Suena la canción Piensa en mi en voz de Luz Casal mientras escribo. Y todo lo que estaba sobre el papel se ha ido al garete. O sea, a la papelera del ordenador. ¿Está seguro de que desea borrar los ítems? Esta acción no se puede deshacer. Aceptar. Eso me pasa por escuchar música mientras trabajo. Me cambia el estado de ánimo en lo que son tres acordes y dos frases, y lo que andaba por calles estrechas se hace bulevares o viceversa; y, sí, con la música puedo ponerme muy cerdo o muy romántico o muy festivo o muy nostálgico. O todo.

Es sonar un tema de esos que traen cuatro palabras bien puestas y colocarme en situación ad hoc como si hubieran escrito el tema para mí. Ya sé que no es para mí, que como el anuncio no soy tonto, pero esa es la magia de una canción. Todas las canciones hablan de uno mismo. Entro de bruces en los párrafos de Marisa Monte y choco con el inicio de Caetano Veloso, me siento en el alféizar del estribillo de Vanesa Martín y me deslizo por el tobogán de Life on Mars de Bowie. Tumbo paredes con The Wall y pinto de rosa con la brocha de Edith.

Jamás me aprendo las letras porque así me parecen nuevas.

Pero me pasa igual con la mordidita de Ricky Martin, que sube la adrenalina, sube y sube y… debo bajar el volumen no sea que el vecino crea que he montado una boite en el salón. O con Fangoria, que de tantas campanas sonando en la oscuridad he iluminado un montón de noches.

O viajar. A veces, el ordenador sonríe y dispara una canción italiana de Nina Zilli, que tiene lo que tiene que tener una cantante romana y te alisa el pasaporte en el arranque de la melodía. Pensativo, mirada perdida y ojos entornados como si el vuelo hacia Fiumicino despegara ya. La temperatura en destino es de veintiocho grados y llegaremos un poco antes de la hora prevista, parece decir. Y al acabar, sin haber tenido tiempo de saborear una pizza por el Trastevere te ves en París porque Spotify ha escupido Eblouie par la nuit de Zaz. Y allá que vas, a las calles retorcidas como tripas de Montmartre. Paseas hasta la escultura de Dalida en los tres minutos que dura la canción y te enfurruñas cuando acaba porque no estás en París, ni en Roma, ni en New York, New York I’m leaving today… Estás en tu casa. Pero en ese tiempo, has viajado. Volado. Volare.

La música amansa a las fieras, las alimenta y las mutila. Lo dicen en misa: una palabra tuya bastará para sanarme. Y añado: o matarme.
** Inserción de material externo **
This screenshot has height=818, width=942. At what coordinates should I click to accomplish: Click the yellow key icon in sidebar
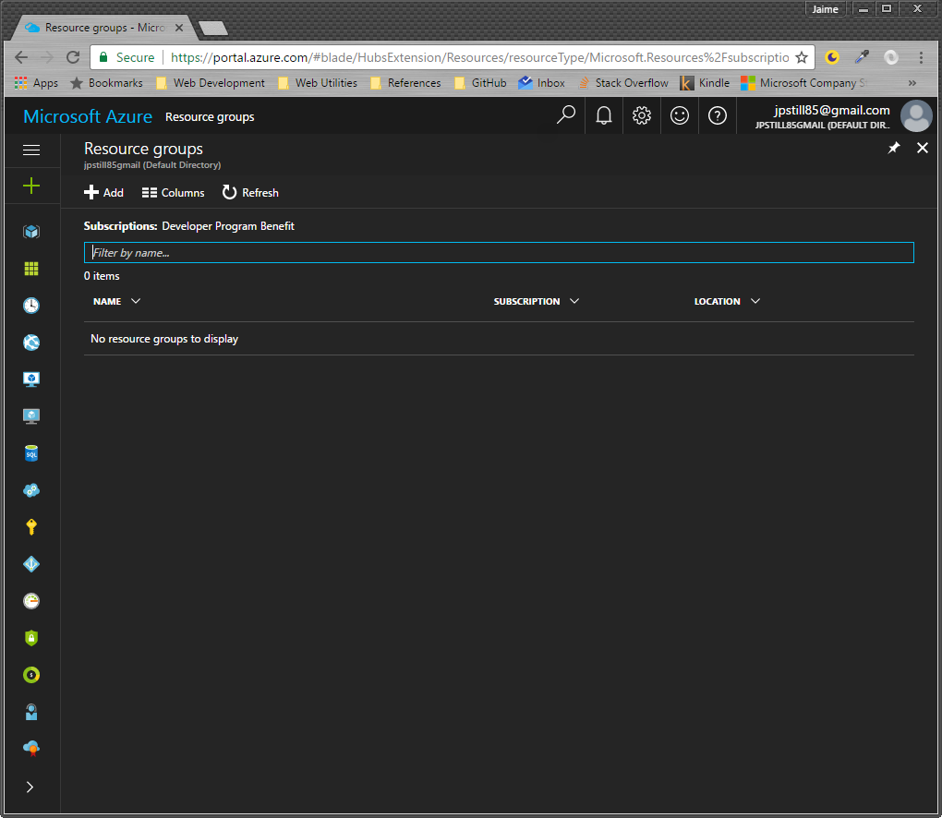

El día que sonó el bolero Historia de un amor en un bar en el que estaba cogiendo ritmo al vino tinto, me vine abajo. La madre que parió a algunas canciones. Habría jurado que esos versos no me decían nada en otra época. Pero hasta las letras tienen su tempo, su momento y su puñal. Justo cuando estaba a punto de pedir otra copita, ¡Monsieur, otro vino!, vino la canción y me atravesó como una película gore. De lado a lado.